出典の抜粋 >>
+++++

釜山-博多間を3時間弱で結ぶ高速船やフェリー
が毎日4~9便就航している。金曜日から週末に
かけては特に韓国人旅行者の利用が多い。

東アジアに地理的に近く、国際空港、国際港という窓口を自ら持つ福岡市が、インバウンド推進を図る他の地域に比べて恵まれた条件下にあることは明確な事実です。同市のインバウンドにおける最大の市場は、外国人延宿泊客数の37.5%(2009年)、入国客数の56.6%(同)を占める韓国ですが、福岡から釜山までは海路で3時間、空路で1時間という近さ。こうした環境は、他の都市にはなかなか真似できるものではありません。

ただし、ここで留意すべきは、韓国を含めた東アジア市場への同市の誘客力が、単なる地の利や都市としての規模によるものではないという点です。

+++++

保存データ >>
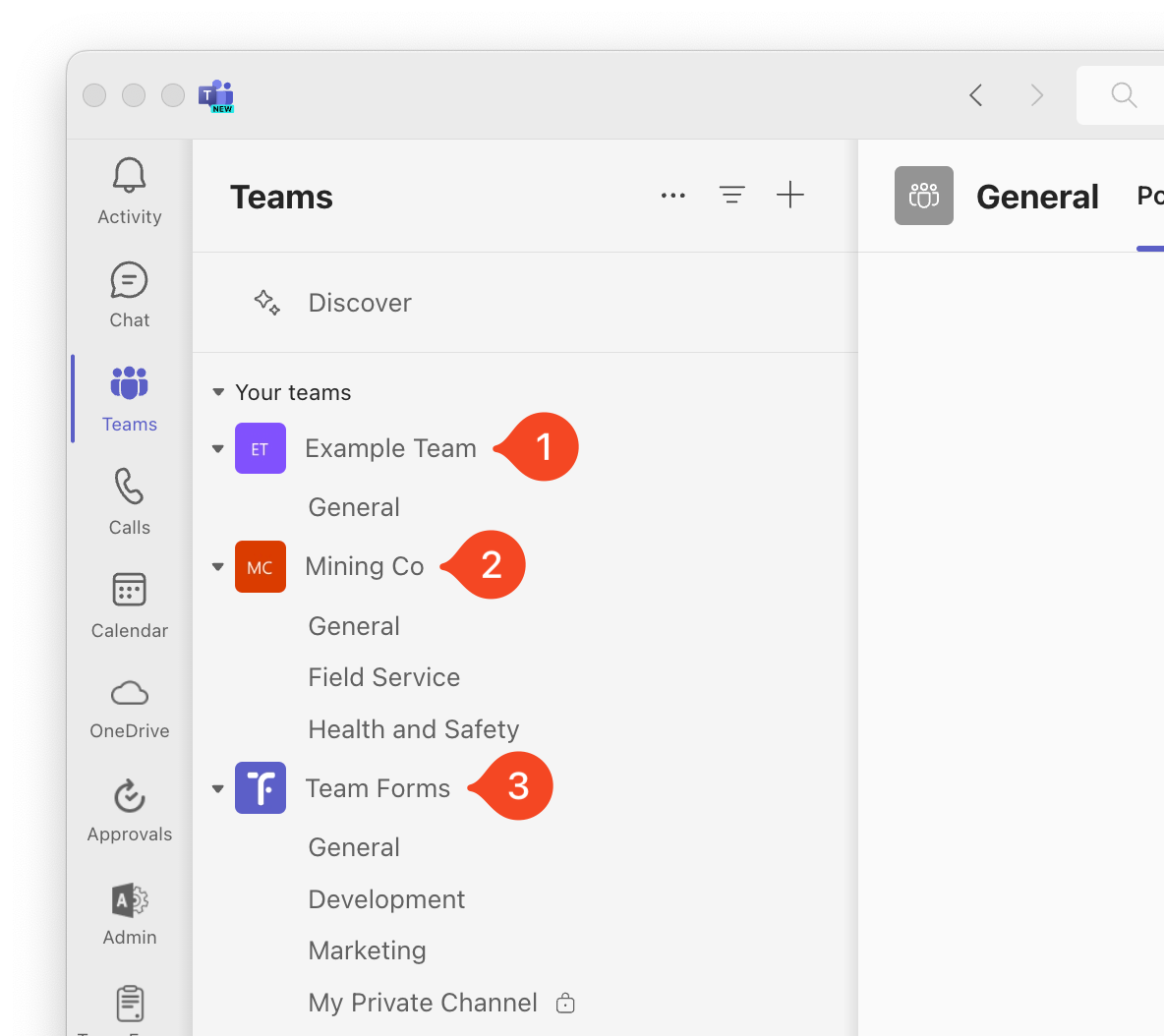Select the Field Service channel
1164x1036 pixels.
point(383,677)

+++++

練習問題 >>
1. 福岡市のインバウンドに関する抜粋をもとに、次の問いに答えよ。
(a) 釜山-博多間の高速船やフェリーは毎日何便就航しているか。
(b) 2009年、韓国は福岡市の入国客数の何%を占めたか。
(c) 福岡から釜山まで空路ではどれくらいかかるか。
2. 福岡市のインバウンドに関する抜粋の「東アジアに地理的に近く、国際」から「るものではないという点です。」までを、「インバウンド」を「訪日観光」に換えて書き換えよ。
3. 福岡市のインバウンドに関する文章の続きを、最後の文の後から書け。
データは別の出典によるものである。

解答 >>
1.
(a) 4~9便
(b) 56.6%
(c) 1時間

2.
東アジアに地理的に近く、国際空港、国際港という窓口を自ら持つ福岡市が、訪日観光推進を図る他の地域に比べて恵まれた条件下にあることは明確な事実です。同市の訪日観光における最大の市場は、外国人延宿泊客数の37.5%(2009年)、入国客数の56.6%(同)を占める韓国ですが、福岡から釜山までは海路で3時間、空路で1時間という近さ。こうした環境は、他の都市にはなかなか真似できるものではありません。

ただし、ここで留意すべきは、韓国を含めた東アジア市場への同市の誘客力が、単なる地の利や都市としての規模によるものではないという点です。

3.
実は、福岡市によるアジアとの交流は、1980年代後半にまで遡ります。きっかけは1987年に策定された福岡市のマスタープラン。ここに「アジアとの交流」が市政の核として盛り込まれたことで、1989年のアジア太平洋博覧会の開催など、アジアを意識したまちづくりが展開されました。

こうして“アジアの中の福岡”という認識が広く共有されていることで、福岡市では観光交流に限らず、貿易、ビジネス、スポーツ、文化、学術研究など幅広い分野におけるアジアとの交流が、行政、民間企業、大学、市民など、あらゆる主体によって盛んに行われています。後に紹介するように、官民が連携してアジア市場をターゲットとした外客誘致の取組を推進できるのもこのためです。

インバウンド政策としてではなく、まちづくりのコンセプトとしてあらゆる角度でアジアとの交流を進め、物理的な距離だけでなく、心理的な距離を縮める。福岡市の東アジアへの強さの裏にはこうした戦略があるのです。

<官民タッグでクルーズ船の経済効果を最大化>

クルーズ船

▲博多港に到着したクルーズ船
(写真提供:(株)JTB九州)。
吹奏楽の演奏など、来港時には歓迎イベント等
を行うこともある。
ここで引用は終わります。